### WHAT YOU WILL DO
Convert the listing below into a JSON array of strings with one string per line, leaving out any blank lines.

### DATA PROVIDED
========================================================================

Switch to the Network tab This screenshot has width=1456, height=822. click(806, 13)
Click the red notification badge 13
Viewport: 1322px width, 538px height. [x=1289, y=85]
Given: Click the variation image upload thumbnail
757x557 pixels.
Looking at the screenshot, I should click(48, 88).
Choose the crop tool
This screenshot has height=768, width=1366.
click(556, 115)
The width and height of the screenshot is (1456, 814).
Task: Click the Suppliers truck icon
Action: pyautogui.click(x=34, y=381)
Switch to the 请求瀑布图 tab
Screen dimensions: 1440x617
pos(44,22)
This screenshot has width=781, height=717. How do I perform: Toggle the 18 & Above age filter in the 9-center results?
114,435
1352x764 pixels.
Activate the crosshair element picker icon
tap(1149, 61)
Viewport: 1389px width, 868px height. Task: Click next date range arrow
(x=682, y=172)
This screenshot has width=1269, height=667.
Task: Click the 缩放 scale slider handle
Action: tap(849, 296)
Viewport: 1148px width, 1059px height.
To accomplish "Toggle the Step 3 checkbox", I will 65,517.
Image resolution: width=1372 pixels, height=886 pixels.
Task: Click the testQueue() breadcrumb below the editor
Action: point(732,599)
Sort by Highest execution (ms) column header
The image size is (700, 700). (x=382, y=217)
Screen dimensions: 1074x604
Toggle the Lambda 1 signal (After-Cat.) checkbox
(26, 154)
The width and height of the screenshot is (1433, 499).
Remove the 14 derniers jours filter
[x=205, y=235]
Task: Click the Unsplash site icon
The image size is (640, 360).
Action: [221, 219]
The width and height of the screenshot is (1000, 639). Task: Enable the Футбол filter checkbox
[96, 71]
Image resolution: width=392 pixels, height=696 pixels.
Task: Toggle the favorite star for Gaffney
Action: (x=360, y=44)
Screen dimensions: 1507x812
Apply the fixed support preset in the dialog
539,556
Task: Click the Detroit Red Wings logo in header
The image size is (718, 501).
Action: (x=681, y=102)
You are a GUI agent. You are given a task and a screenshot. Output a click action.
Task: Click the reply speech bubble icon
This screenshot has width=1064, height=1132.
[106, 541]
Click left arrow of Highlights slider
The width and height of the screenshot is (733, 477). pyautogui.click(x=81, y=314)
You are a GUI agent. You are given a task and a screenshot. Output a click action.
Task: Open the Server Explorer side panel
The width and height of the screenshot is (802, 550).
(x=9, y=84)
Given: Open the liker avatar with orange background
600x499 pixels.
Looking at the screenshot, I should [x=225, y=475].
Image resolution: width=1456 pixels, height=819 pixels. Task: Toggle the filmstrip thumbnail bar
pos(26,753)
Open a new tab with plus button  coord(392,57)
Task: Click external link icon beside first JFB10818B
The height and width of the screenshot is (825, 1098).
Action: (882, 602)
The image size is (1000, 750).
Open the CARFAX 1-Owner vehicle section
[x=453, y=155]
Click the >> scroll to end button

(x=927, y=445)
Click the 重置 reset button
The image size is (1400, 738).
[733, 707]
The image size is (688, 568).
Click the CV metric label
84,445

========================================================================

### FINAL ANSWER
[
  "Switch to the Network tab This screenshot has width=1456, height=822. click(806, 13)",
  "Click the red notification badge 13",
  "Viewport: 1322px width, 538px height. [x=1289, y=85]",
  "Given: Click the variation image upload thumbnail",
  "757x557 pixels.",
  "Looking at the screenshot, I should click(48, 88).",
  "Choose the crop tool",
  "This screenshot has height=768, width=1366.",
  "click(556, 115)",
  "The width and height of the screenshot is (1456, 814).",
  "Task: Click the Suppliers truck icon",
  "Action: pyautogui.click(x=34, y=381)",
  "Switch to the 请求瀑布图 tab",
  "Screen dimensions: 1440x617",
  "pos(44,22)",
  "This screenshot has width=781, height=717. How do I perform: Toggle the 18 & Above age filter in the 9-center results?",
  "114,435",
  "1352x764 pixels.",
  "Activate the crosshair element picker icon",
  "tap(1149, 61)",
  "Viewport: 1389px width, 868px height. Task: Click next date range arrow",
  "(x=682, y=172)",
  "This screenshot has width=1269, height=667.",
  "Task: Click the 缩放 scale slider handle",
  "Action: tap(849, 296)",
  "Viewport: 1148px width, 1059px height.",
  "To accomplish \"Toggle the Step 3 checkbox\", I will 65,517.",
  "Image resolution: width=1372 pixels, height=886 pixels.",
  "Task: Click the testQueue() breadcrumb below the editor",
  "Action: point(732,599)",
  "Sort by Highest execution (ms) column header",
  "The image size is (700, 700). (x=382, y=217)",
  "Screen dimensions: 1074x604",
  "Toggle the Lambda 1 signal (After-Cat.) checkbox",
  "(26, 154)",
  "The width and height of the screenshot is (1433, 499).",
  "Remove the 14 derniers jours filter",
  "[x=205, y=235]",
  "Task: Click the Unsplash site icon",
  "The image size is (640, 360).",
  "Action: [221, 219]",
  "The width and height of the screenshot is (1000, 639). Task: Enable the Футбол filter checkbox",
  "[96, 71]",
  "Image resolution: width=392 pixels, height=696 pixels.",
  "Task: Toggle the favorite star for Gaffney",
  "Action: (x=360, y=44)",
  "Screen dimensions: 1507x812",
  "Apply the fixed support preset in the dialog",
  "539,556",
  "Task: Click the Detroit Red Wings logo in header",
  "The image size is (718, 501).",
  "Action: (x=681, y=102)",
  "You are a GUI agent. You are given a task and a screenshot. Output a click action.",
  "Task: Click the reply speech bubble icon",
  "This screenshot has width=1064, height=1132.",
  "[106, 541]",
  "Click left arrow of Highlights slider",
  "The width and height of the screenshot is (733, 477). pyautogui.click(x=81, y=314)",
  "You are a GUI agent. You are given a task and a screenshot. Output a click action.",
  "Task: Open the Server Explorer side panel",
  "The width and height of the screenshot is (802, 550).",
  "(x=9, y=84)",
  "Given: Open the liker avatar with orange background",
  "600x499 pixels.",
  "Looking at the screenshot, I should [x=225, y=475].",
  "Image resolution: width=1456 pixels, height=819 pixels. Task: Toggle the filmstrip thumbnail bar",
  "pos(26,753)",
  "Open a new tab with plus button  coord(392,57)",
  "Task: Click external link icon beside first JFB10818B",
  "The height and width of the screenshot is (825, 1098).",
  "Action: (882, 602)",
  "The image size is (1000, 750).",
  "Open the CARFAX 1-Owner vehicle section",
  "[x=453, y=155]",
  "Click the >> scroll to end button",
  "(x=927, y=445)",
  "Click the 重置 reset button",
  "The image size is (1400, 738).",
  "[733, 707]",
  "The image size is (688, 568).",
  "Click the CV metric label",
  "84,445"
]